# Stated goal
Could you return, word for word, the lines of the material starting at the line that contains "For every named" and ending at the line that contains "IoT (490, 134)", with both of those lines included?

# Exercise material
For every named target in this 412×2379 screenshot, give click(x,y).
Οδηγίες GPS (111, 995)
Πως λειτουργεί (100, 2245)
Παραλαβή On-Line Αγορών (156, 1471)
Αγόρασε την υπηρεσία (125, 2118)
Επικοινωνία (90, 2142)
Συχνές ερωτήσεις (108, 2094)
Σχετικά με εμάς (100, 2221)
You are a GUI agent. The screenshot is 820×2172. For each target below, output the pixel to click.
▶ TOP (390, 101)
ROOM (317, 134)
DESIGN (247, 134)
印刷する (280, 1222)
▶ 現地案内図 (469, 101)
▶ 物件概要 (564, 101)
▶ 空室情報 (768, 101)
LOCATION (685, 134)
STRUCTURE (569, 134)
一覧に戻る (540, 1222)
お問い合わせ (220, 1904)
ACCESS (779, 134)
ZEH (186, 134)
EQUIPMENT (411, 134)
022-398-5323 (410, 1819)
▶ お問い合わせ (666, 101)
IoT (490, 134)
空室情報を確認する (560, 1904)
--
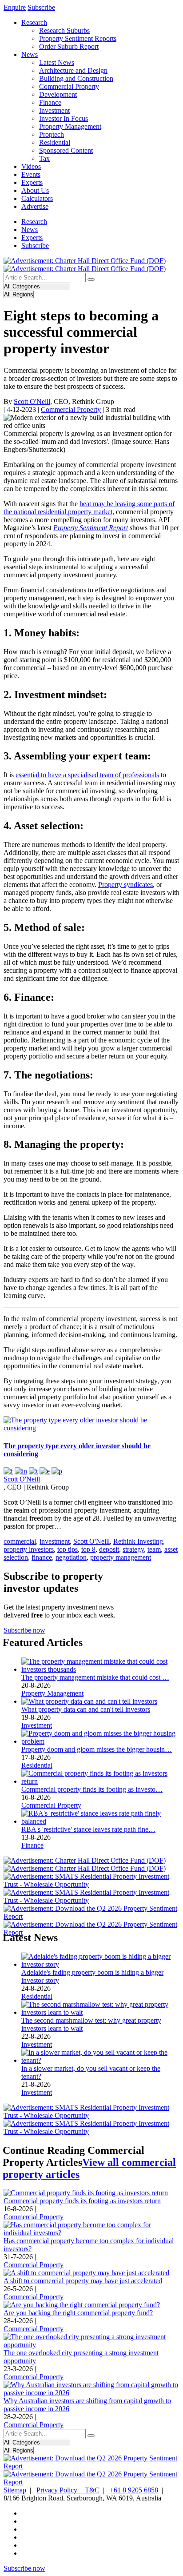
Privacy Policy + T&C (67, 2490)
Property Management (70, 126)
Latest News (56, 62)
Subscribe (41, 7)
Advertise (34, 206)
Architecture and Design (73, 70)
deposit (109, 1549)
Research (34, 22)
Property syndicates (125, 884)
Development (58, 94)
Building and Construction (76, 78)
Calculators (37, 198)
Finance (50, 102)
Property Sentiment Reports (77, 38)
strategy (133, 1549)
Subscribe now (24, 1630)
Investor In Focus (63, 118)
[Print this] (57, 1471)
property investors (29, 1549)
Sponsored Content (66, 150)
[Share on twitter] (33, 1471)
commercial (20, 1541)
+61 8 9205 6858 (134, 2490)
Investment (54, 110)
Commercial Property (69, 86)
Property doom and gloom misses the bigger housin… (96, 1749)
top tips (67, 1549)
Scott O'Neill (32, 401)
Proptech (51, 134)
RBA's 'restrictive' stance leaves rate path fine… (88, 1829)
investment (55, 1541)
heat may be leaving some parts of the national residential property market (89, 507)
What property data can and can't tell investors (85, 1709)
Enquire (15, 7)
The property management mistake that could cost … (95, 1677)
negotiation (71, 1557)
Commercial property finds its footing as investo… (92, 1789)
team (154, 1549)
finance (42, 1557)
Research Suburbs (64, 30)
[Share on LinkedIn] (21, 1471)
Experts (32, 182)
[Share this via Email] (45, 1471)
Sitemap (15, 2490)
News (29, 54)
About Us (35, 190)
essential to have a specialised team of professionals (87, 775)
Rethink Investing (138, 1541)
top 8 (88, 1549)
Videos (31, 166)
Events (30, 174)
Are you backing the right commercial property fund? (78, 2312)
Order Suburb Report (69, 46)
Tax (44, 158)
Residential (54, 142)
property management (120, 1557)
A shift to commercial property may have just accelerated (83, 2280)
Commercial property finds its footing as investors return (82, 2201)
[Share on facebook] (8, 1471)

# Right answer
For every named target in this 412×2379 screenshot, give click(x,y).
Οδηγίες GPS (111, 995)
Πως λειτουργεί (100, 2245)
Παραλαβή On-Line Αγορών (156, 1471)
Αγόρασε την υπηρεσία (125, 2118)
Επικοινωνία (90, 2142)
Συχνές ερωτήσεις (108, 2094)
Σχετικά με εμάς (100, 2221)
You are a GUI agent. The screenshot is 820×2172. For each target below, output the pixel to click.
▶ TOP (390, 101)
ROOM (317, 134)
DESIGN (247, 134)
印刷する (280, 1222)
▶ 現地案内図 (469, 101)
▶ 物件概要 (564, 101)
▶ 空室情報 (768, 101)
LOCATION (685, 134)
STRUCTURE (569, 134)
一覧に戻る (540, 1222)
お問い合わせ (220, 1904)
ACCESS (779, 134)
ZEH (186, 134)
EQUIPMENT (411, 134)
022-398-5323 (410, 1819)
▶ お問い合わせ (666, 101)
IoT (490, 134)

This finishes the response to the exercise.